(Beginning of Record set)
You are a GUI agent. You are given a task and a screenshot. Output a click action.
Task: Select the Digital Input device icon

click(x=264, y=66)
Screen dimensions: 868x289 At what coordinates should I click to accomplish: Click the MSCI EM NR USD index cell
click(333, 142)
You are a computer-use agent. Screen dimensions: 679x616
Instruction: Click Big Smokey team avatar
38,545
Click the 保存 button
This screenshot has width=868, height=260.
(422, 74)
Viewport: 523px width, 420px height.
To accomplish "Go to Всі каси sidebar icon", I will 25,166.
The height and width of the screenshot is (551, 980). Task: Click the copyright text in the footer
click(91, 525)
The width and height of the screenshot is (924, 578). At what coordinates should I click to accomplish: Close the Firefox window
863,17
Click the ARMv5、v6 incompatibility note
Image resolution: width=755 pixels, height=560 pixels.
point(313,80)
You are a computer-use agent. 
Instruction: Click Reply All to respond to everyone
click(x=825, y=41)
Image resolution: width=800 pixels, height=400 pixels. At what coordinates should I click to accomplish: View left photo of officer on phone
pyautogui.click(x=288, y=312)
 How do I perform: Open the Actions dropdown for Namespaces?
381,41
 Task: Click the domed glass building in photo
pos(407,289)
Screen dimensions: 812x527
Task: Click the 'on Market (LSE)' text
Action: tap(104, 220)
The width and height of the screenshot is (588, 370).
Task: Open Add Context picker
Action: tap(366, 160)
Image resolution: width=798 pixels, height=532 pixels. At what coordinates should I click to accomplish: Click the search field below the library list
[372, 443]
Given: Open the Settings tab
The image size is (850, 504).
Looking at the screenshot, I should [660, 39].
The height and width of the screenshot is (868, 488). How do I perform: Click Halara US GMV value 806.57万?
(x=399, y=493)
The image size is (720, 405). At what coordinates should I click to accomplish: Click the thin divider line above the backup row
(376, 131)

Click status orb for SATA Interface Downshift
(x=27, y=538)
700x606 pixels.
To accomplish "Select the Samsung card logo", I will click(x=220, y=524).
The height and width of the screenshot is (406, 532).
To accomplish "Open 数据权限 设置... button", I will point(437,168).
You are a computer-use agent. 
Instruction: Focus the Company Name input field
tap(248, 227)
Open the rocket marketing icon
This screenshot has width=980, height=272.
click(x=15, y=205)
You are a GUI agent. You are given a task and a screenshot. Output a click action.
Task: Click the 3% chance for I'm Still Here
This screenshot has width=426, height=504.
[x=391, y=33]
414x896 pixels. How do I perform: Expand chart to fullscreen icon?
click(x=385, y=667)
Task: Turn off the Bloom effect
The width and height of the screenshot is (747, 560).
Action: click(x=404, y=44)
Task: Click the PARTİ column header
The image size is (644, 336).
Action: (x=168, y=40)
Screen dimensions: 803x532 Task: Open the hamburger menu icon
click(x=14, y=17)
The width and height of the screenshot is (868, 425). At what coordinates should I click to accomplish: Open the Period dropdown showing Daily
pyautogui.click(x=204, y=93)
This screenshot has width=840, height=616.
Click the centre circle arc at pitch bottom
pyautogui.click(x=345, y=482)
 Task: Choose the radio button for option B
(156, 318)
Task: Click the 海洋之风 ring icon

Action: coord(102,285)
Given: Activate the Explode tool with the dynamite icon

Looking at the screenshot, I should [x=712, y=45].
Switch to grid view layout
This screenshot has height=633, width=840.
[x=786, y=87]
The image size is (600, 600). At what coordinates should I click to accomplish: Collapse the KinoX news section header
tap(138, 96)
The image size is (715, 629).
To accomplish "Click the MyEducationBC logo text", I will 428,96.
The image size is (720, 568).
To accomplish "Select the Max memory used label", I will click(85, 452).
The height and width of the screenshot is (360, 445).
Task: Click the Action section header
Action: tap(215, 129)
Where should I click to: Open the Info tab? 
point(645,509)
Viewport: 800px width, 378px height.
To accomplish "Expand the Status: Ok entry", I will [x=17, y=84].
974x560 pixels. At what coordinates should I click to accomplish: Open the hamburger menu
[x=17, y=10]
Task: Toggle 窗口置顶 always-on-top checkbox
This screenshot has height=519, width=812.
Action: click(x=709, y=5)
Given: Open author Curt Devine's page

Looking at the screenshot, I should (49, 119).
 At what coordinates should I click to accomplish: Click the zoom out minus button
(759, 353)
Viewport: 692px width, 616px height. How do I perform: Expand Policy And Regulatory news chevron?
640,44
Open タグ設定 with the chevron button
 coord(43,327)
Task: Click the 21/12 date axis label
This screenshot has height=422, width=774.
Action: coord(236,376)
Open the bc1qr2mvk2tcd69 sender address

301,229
(End of Record set)
• What you will do: Return word for word the lines above from the line with "This screenshot has width=426, height=504." to the line with "This screenshot has width=840, height=616.", including both and leaving out all others.

• Finished exercise:
This screenshot has width=426, height=504.
[x=391, y=33]
414x896 pixels. How do I perform: Expand chart to fullscreen icon?
click(x=385, y=667)
Task: Turn off the Bloom effect
The width and height of the screenshot is (747, 560).
Action: click(x=404, y=44)
Task: Click the PARTİ column header
The image size is (644, 336).
Action: (x=168, y=40)
Screen dimensions: 803x532 Task: Open the hamburger menu icon
click(x=14, y=17)
The width and height of the screenshot is (868, 425). At what coordinates should I click to accomplish: Open the Period dropdown showing Daily
pyautogui.click(x=204, y=93)
This screenshot has width=840, height=616.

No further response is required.